The obsessions are out of the control of the subject and are lived as senseless and unfounded.
Compulsive characterized by …
- Behaviors or repetitive mental actions that the subject feels obliged to implement in a very rigid and unwanted way.
Among the repetitive behaviors, we find: having to wash your hands continuously and without need, the duty to rearrange the objects following a certain rigid pattern and always equal, the duty to control more and more times the completion of an action.
Among the mental actions we find: praying, counting, repeating words, phrases or formulas, mentally.
- Behaviors and mental actions have the function of neutralizing dreaded events and are not realistically connected with what they are meant to neutralize.

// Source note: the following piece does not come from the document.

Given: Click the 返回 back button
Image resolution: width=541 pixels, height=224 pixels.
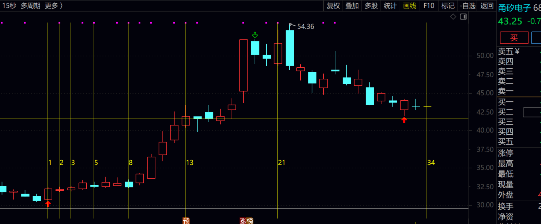Looking at the screenshot, I should point(487,5).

Compulsions are also called ceremonial or rituals and are put in place to try and keep an eye on their anxiety.
Obsessions and compulsions usually occur comfortably in the subject. In rare cases, they are isolated, or just obsessions or just compulsions. Subjects with DOC have excessive concern for dirt and contamination. They worry about being contaminated or contaminating others. They are obsessed with the germs and the idea of being able to contract some infectious disease. They fear losing control of their own impulses or being able to hurt someone. DOC strikes indiscriminately by age and sex and may appear in critical periods of life: childhood, adolescence, or early adulthood. It may appear suddenly, usually following a stressful or gradual, subdued and insidious event, progressively aggravating.
Psychotherapy is the treatment of choice. It helps to shape the experiences and emotions that are at the origin of the disorder. It also helps internalize strategies to replace current thinking mechanisms that lead to illness.